◆ **ASSIGNED TASK**:
Nothing belongs in the answer except the lines of the material that include "width".

**** TASK MATERIAL

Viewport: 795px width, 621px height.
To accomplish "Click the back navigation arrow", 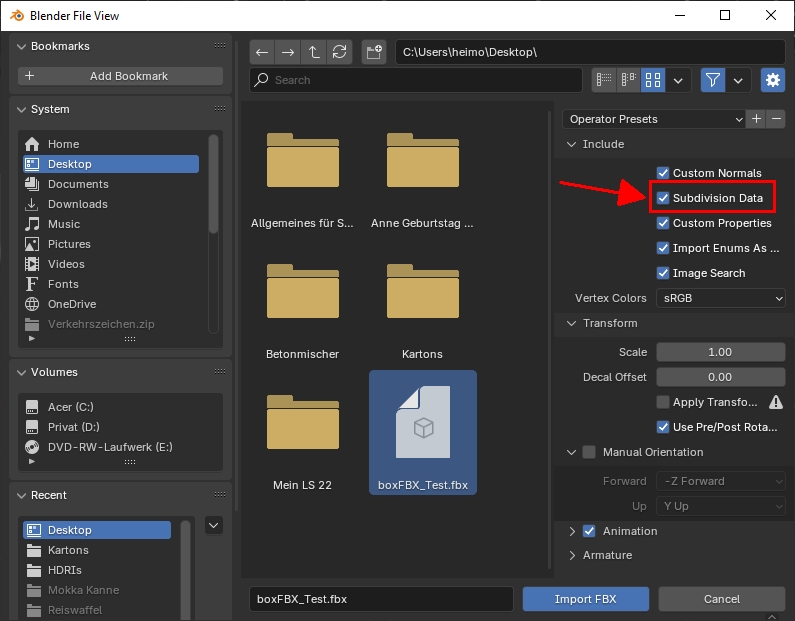I will coord(262,52).
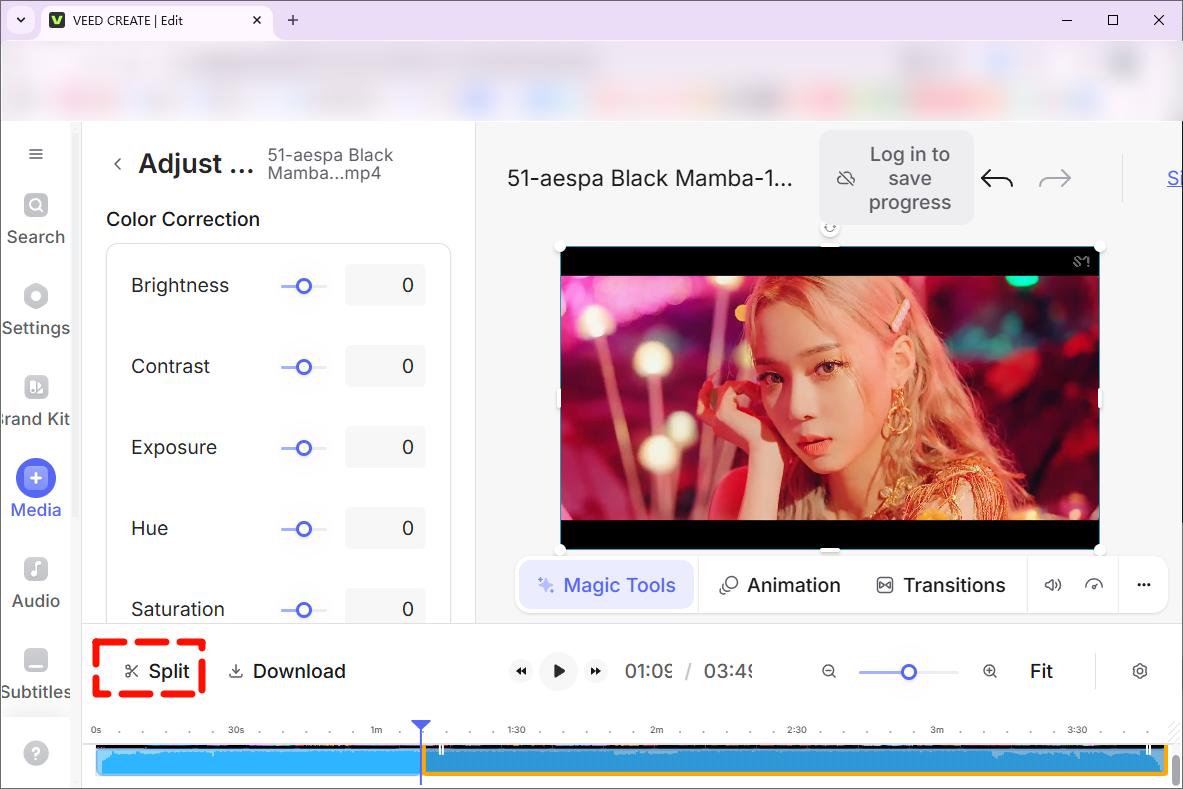
Task: Zoom in the timeline
Action: pos(990,671)

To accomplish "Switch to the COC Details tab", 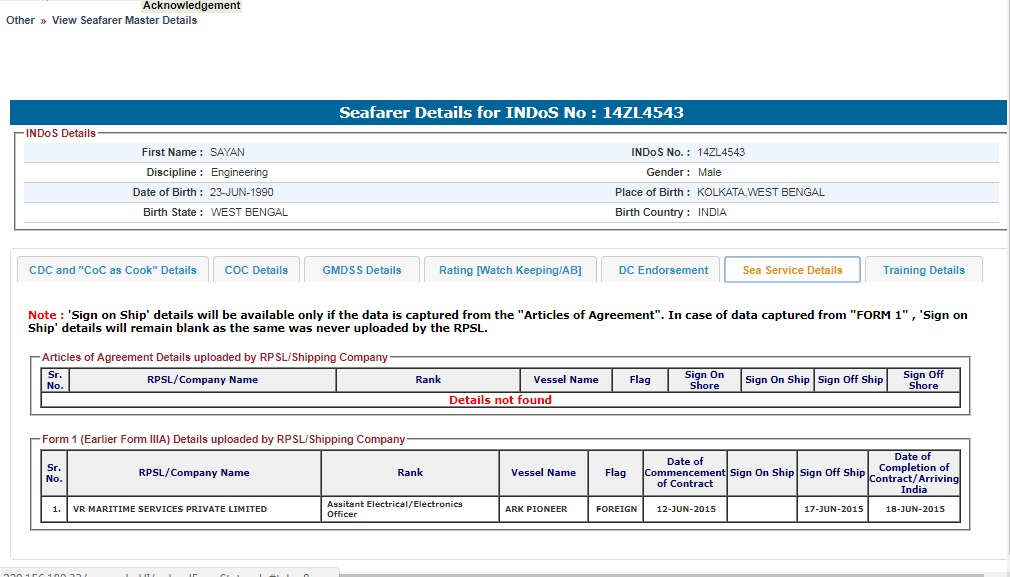I will (256, 270).
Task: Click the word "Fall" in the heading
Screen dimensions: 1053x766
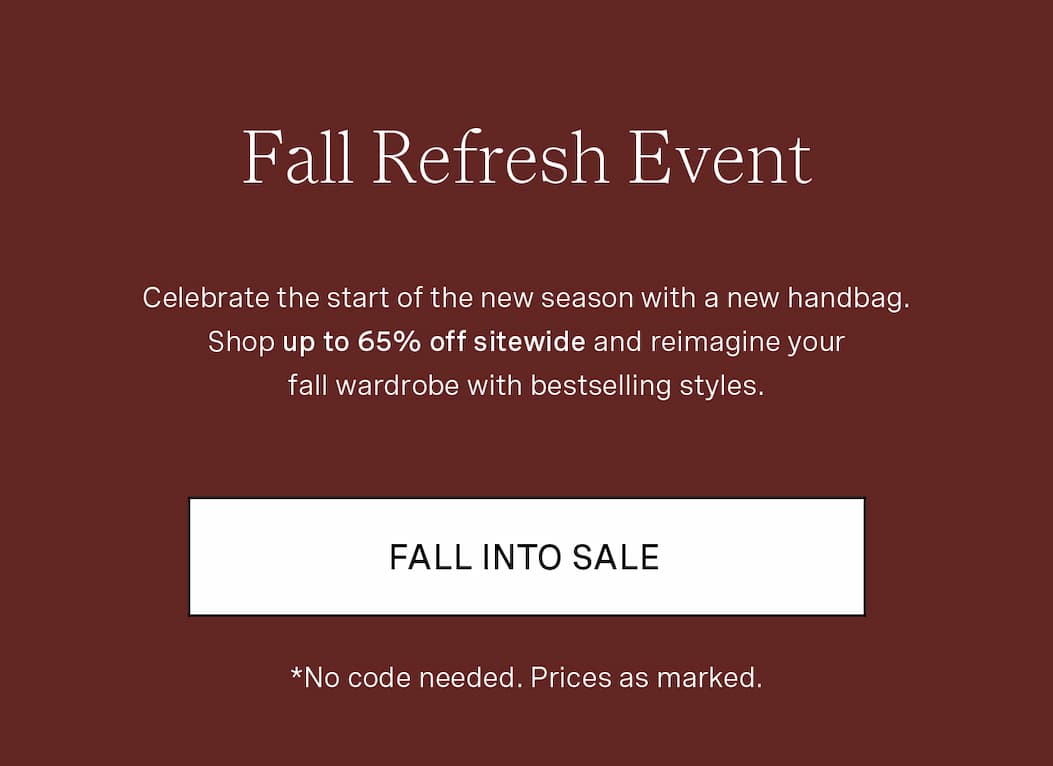Action: click(x=297, y=158)
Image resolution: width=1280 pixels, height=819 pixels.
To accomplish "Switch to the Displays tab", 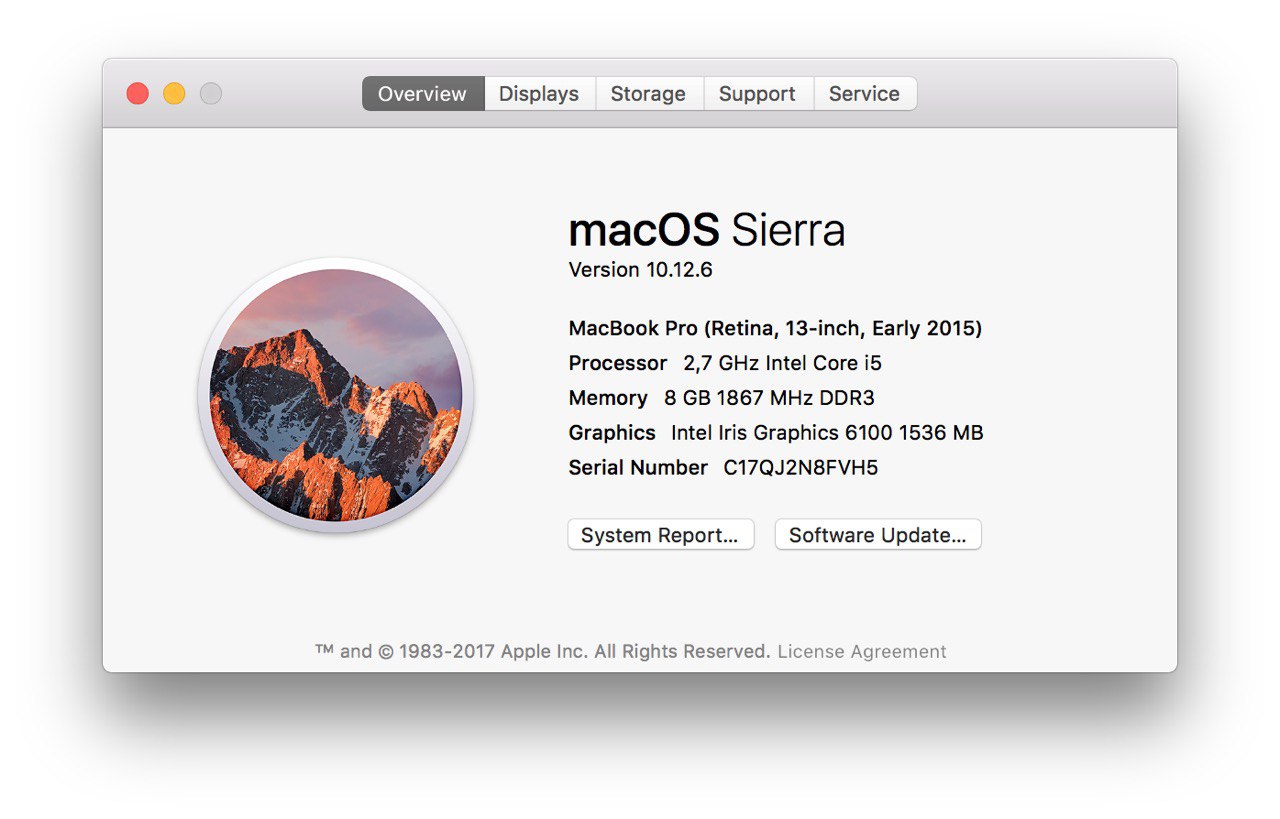I will (539, 94).
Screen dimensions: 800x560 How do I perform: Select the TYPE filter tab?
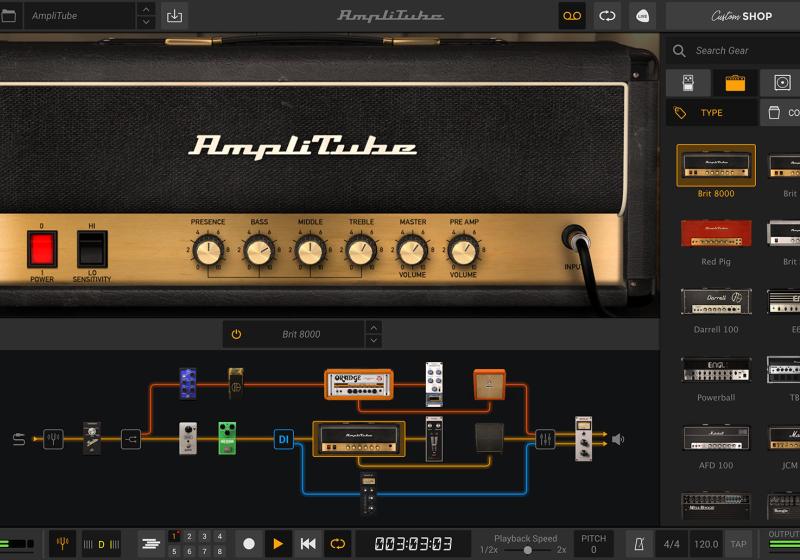pos(711,113)
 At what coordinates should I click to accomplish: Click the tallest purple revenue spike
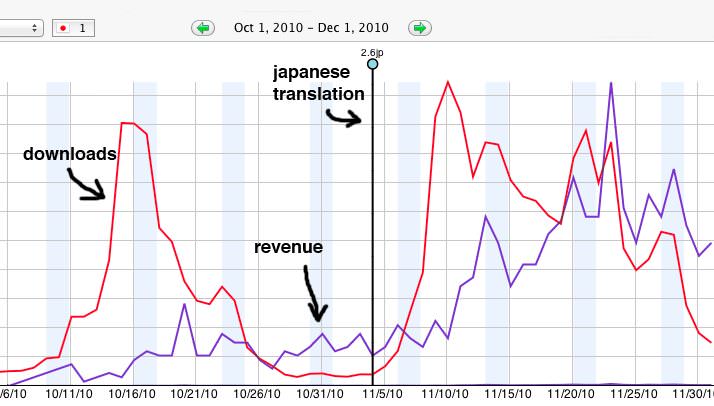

********

◆ **FINISHED TASK**:
Viewport: 795px width, 621px height.
Image resolution: width=1280 pixels, height=819 pixels.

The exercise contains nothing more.